Silver Tongued Project
“Making a book in the 21st century is an act of creative defiance. This book is not a product — it is a work of art, design, and community.”
Media: Scroll below for press release. Silver Sun Publications is pleased to announce the release of Silver Tongued by Paul Elter. This much anticipated 300-page art book presents an interplay of photographic portraiture and storytelling, drawn from Elter’s rich practice as a visual artist and wetplate photographer. Limited edition of only 200 copies.
Silver Tongued (ISBN: 978-0-9880049-0-0) For media inquiries, event information or to purchase books or prints from the edition, contact: paul@elter.ca
Inspiration for the book coalesced during my experience as a writer-in-residence at the Al & Eurithe Purdy A-frame, a prestigious writer’s retreat. Al Purdy, with his wife Eurithe, built their home on the shores of Roblin Lake in Ameliasburgh, Ontario, beginning in 1957. Al Purdy is considered by many to be Canada’s unofficial poet laureate.
For decades they hosted luminaries of Canadian literature (such as Margaret Atwood and Michael Ondaatje), inviting them to visit, relax, and spend time talking poetry. Today, the A-frame and its charitable foundation continue that tradition. Inspired by the history of the place, I set out to collect not only images but also the stories that surfaced during those intimate, unhurried wetplate portraiture sessions.

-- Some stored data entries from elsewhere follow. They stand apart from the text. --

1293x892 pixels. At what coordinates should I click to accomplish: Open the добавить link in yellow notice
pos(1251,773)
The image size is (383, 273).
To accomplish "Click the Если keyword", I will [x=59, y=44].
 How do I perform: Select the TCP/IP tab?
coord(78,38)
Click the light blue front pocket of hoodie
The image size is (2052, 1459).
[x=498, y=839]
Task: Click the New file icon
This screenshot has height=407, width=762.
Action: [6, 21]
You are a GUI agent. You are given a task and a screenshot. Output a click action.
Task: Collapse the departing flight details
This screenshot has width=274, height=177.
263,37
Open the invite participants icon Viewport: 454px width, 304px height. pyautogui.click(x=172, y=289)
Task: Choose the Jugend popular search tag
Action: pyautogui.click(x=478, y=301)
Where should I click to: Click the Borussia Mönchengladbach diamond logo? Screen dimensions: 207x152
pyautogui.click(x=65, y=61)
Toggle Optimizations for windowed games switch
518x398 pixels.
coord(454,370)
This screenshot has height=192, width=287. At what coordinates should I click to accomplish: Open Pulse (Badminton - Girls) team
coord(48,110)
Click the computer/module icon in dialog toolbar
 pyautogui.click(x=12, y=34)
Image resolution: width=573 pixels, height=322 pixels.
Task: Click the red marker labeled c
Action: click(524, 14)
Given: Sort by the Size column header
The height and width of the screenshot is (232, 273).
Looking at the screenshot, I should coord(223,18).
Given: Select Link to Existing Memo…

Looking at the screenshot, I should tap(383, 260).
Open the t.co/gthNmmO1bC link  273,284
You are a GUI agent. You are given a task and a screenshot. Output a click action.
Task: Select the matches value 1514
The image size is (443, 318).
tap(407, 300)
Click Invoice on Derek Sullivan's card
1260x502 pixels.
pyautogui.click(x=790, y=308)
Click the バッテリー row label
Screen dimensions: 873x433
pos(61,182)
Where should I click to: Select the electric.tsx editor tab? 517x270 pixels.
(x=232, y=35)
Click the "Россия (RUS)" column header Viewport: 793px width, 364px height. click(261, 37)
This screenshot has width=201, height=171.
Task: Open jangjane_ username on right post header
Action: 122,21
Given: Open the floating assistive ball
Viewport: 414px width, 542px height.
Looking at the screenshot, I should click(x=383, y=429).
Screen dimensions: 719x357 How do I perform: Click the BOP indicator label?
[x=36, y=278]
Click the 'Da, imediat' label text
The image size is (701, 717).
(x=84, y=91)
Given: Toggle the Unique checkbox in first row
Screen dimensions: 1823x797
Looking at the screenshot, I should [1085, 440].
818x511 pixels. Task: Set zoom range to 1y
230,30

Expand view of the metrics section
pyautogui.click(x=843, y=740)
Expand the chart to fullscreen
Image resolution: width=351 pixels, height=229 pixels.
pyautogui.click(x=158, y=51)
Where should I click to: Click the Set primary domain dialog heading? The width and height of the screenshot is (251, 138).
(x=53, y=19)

The result is a deeply collaborative work of art—combining the chemistry of light, silver, and conversation, a blend of images and narrative in equal measure.
This residency gave me a through line that I couldn’t see before. It helped define several disparate parts of my 30+ years of artistic practice. Several bodies of work from my photographic practice had long seemed orphaned—interesting, singular moments with no home. This book project provided their natural home, and they are integrated throughout. The creaking bones of the A-frame gave the book spirit.
Portraits reveal themselves slowly.
What I found compelling was that during sittings these people, whom we had never met before, would open up in a very personal and revealing way, because time essentially had slowed down. Space and safety were created by the nature of the process itself, with both photographer and sitter suspended in a distinct moment.